Les résultats ont révélé un décalage surprenant entre la politique et la pratique. Bien que la grande majorité des parents, plus de quatre-vingts pour cent, sachent que les soins dentaires gratuits existent pour leurs enfants, cette connaissance ne s'est pas traduite par des actes. Lorsqu'on a demandé si la nouvelle réforme avait changé la fréquence de leurs visites chez le dentiste, près des deux tiers ont répondu qu'elle n'avait fait aucune différence. Au lieu de se tourner vers les cliniques gratuites financées par l'État, près des deux tiers de ces familles continuaient à payer de leur propre poche pour voir des dentistes privés. Cette préférence pour les soins privés n'était pas dictée par un manque d'argent, mais par une croyance profonde selon laquelle les cliniques privées offraient une meilleure qualité et que le système public était d'une certaine manière inférieur. Les chercheurs ont constaté que la confiance et la réputation importaient plus que l'étiquette de prix.

Au-delà du choix du prestataire, l'étude a mis au jour une barrière psychologique puissante : la peur. Lorsque les parents expliquaient pourquoi ils n'emmenaient pas leurs enfants pour des contrôles de routine, la raison la plus courante n'était pas le coût ou la distance, mais une véritable peur de la douleur. Plus des deux tiers des parents qui sautaient les visites de routine ont cité l'anxiété dentaire comme le principal coupable. Cette peur était liée à un état d'esprit spécifique concernant le moment où les soins dentaires sont réellement nécessaires. Soixante pour cent des parents pensaient qu'une visite chez le dentiste n'était nécessaire que lorsqu'une dent faisait déjà mal. Ils considéraient le dentiste comme un mécanicien qui répare des pièces cassées, plutôt que comme un médecin qui prévient les problèmes avant qu'ils ne commencent. Cette approche du « attendre que ça fasse mal » signifiait que les enfants arrivaient souvent à la clinique seulement lorsque leur douleur était intense, ce qui rendait le traitement plus difficile et traumatisant, renforçant ainsi la peur pour la fois suivante.
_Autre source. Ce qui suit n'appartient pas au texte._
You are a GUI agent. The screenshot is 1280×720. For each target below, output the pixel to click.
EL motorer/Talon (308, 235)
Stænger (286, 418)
Les chercheurs ont également examiné si le coût des soins restait un problème. Bien que la plupart des parents aient déclaré ne pas éviter le dentiste à cause de l'argent, les données ont montré que ceux qui percevaient effectivement le coût comme un problème visitaient effectivement moins souvent. Cela suggère que même avec des soins de base gratuits, des dépenses cachées comme le transport ou le temps pris sur le travail, ou les frais supplémentaires pour des traitements plus complexes, constituent toujours un frein pour certaines familles. L'étude a conclu que rendre les soins gratuits ne suffisait pas à garantir que les enfants bénéficient de soins dentaires préventifs réguliers. Le système avait supprimé le mur financier, mais il n'avait pas abordé les barrières émotionnelles et culturelles qui maintenaient les familles à l'écart. Pour véritablement améliorer la santé de ces enfants, la solution exige plus qu'un simple changement de politique ; elle exige un changement dans la façon dont le système public communique avec les familles, instaure la confiance et gère la peur qui empêche tant d'enfants d'ouvrir la bouche.